Speaking about NeuBeam®, the CEO of Wayland Additive Will Richardson said: “NeuBeam® unlocks a swathe of complex metal production opportunities that current metal AM processes struggle with. This is because the process is compatible with a much wider range of metal powders, including but not limited to refractory metals and highly reflective alloys”. 

“NeuBeam really breaks new ground, with the ability to process existing metal materials, which reduces the pain burden when qualifying new parts”, Richardson added. 

The NeuBeam process in Calibur3 3D printers eliminates the residual stress with alternative metal AM processes that can create fully dense AM parts having greater integral integrity. With NeuBeam in place, the entire sinter cake around 3D printed parts isn’t needed. This removes time-consuming and costly post-processing steps. 

The company will be demonstrating this residual stress-eliminating hot bed process at Formnext.

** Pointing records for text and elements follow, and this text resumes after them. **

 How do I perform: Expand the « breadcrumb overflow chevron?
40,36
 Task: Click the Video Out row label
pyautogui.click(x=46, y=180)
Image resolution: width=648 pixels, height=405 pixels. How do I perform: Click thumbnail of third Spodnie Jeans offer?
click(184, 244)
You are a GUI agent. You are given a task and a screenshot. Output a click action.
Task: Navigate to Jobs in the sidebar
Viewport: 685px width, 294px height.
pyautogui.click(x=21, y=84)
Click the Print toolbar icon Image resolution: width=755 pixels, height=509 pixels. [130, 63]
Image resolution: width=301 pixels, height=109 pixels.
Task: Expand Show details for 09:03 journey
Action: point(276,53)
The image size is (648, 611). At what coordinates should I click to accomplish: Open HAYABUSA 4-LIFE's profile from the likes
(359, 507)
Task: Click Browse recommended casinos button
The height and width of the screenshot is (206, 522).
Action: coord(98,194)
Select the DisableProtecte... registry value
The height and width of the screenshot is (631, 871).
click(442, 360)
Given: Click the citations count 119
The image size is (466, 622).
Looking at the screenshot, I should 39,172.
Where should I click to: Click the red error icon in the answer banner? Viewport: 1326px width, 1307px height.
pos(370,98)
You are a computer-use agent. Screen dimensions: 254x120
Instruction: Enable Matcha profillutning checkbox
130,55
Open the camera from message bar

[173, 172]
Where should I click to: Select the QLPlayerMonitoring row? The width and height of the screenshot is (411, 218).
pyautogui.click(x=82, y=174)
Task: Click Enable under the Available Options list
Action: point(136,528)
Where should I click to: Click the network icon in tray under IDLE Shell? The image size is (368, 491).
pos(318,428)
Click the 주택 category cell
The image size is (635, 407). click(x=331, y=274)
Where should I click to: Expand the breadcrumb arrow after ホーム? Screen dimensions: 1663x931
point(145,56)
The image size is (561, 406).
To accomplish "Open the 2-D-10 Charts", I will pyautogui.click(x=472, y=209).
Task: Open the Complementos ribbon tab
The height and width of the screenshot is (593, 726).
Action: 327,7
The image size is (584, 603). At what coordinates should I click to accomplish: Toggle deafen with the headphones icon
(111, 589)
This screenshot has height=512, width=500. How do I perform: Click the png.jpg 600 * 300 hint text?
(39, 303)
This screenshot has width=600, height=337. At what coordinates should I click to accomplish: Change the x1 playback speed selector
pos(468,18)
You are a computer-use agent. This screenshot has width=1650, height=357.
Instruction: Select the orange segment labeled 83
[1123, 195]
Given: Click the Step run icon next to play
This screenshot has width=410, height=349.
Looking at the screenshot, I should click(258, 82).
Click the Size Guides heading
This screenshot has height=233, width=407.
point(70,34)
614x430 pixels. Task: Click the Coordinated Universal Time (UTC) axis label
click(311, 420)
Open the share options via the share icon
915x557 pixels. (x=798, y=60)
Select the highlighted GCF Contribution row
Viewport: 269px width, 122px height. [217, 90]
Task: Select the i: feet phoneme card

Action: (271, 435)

Incidentally, Wayland calls it a hot part process as high processing temperatures are applied to the AM parts and not the bed, reducing the energy consumption and ensuring free-flowing powder post-build (no sinter cake) and stress-free AM parts. 

 “On our booth at Formnext visitors will see intricate large parts made from titanium (which when processed using NeuBeam® require no post process heat treatment); carbon steels (the NeuBeam® process enabling the printing of alloys with higher carbon contents that would otherwise crack when printed using existing laser PBF techniques); and fully dense parts in Tungsten (a refractory metal that requires exceptionally high temperatures to melt and which his prone to cracking in any other metal AM process)”, said Wayland Additive CEO.